In the piece on Lansing's Strand Theatre below, how many seats did the Strand have when it opened as a vaudeville theatre?

Selection
>> START

Telegrams from around the world, had to be carried in by the bushel, including one from Charlie Chaplin, congratulating owner W. S. Butterfield and his staff.

The Strand Theatre survived the era of vaudeville to become a classic, big-city downtown movie palace, under the rubric of the Michigan Theatre, until its partial demolition in 1982.

Only the ornate terra cotta façade survives — a creamy baroque throwback tucked between empty storefronts, bail bondsmen and cigar stores — along with an arcade of offices inside the building. 

Although the Stand/Michigan Theatre spent most of its life as a movie house, a long line of American entertainers, from Al Jolson to Dave Brubeck, appeared there.

“I was the last person on that stage,” Chicago architect Thom Greene said. “I read a short poem, long ago, when the building was half torn down and snow was coming through the ceiling. It was quite a night for me.”

Two original seats from the Michigan Theatre, and a piece of swirly red Art Deco carpet, are still sitting in his garage. 

Greene was part of a plucky but unsuccessful effort to save the theater, Da Capo, that included a fund-raising concert by jazz pianist Dave Brubeck. Greene wrote his fifth-year thesis, at Lawrence Technological University, on the Strand/Michigan Theatre.

“The Lansing Strand Theatre was not built for today only,” read the opening night program, “but constructed in the hope that it might be a monument for years to come.”

The Strand Theatre was built for Walter Scott Butterfield, who owned 19 theaters in Michigan and several more out of the state. Butterfield hired one of the leading architects of the day, John Eberson, who specialized in grand theater designs.

Butterfield’s granddaughter was the model for a beautiful terra cotta relief by Kristian Schneider, a friend of iconic Chicago architect Louis Sullivan. Her face still looks down on passersby along Washington Avenue. The identity of the terra-cotta lady whose bosom morphs into a descending column of plaster is unknown.

A golden age of live entertainment was at its height in 1921. The Strand started as a 1,750-seat vaudeville theatre and hosted big attractions like crooner Bing Crosby, singer and dancer Ruby Keeler, folksy comedian-philosopher Will Rogers, opera and spirituals singer Marian Anderson, talkie pioneer Al Jolson and magician Harry Houdini. There were jugglers, dancers, comedians and animal acts. (Animals had their own dedicated “dressing” room.)

Ground was broken March 16, 1920. The cost was estimated at $500,000, and local labor and materials were used as much as possible. Young Brothers and Daley, a Lansing firm that is still in business, provided 3,000 barrels of cement, 30,000 feet of gypsum block and 20 tons of stucco. The R.C. Smith Co. of Battle Creek provided 194 tons of structural steel. The 64-foot-long  steel truss that supports the balcony — still in place today — weighed 15 tons alone. A state of the art ventilation system changed the air in the cavernous auditorium every six minutes.

The theater’s grand scale and lavish décor were a big part of the draw. Opening night reviews in the local press concentrate completely on the theater and don’t even mention the opening night acts, aside from speeches by civic leaders like Lansing Mayor Benjamin Kyes.

>> END

Data extract
>> START

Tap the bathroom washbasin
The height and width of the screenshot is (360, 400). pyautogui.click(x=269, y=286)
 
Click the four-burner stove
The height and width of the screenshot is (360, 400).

>> END

Answer to the problem
It had 1,750 seats.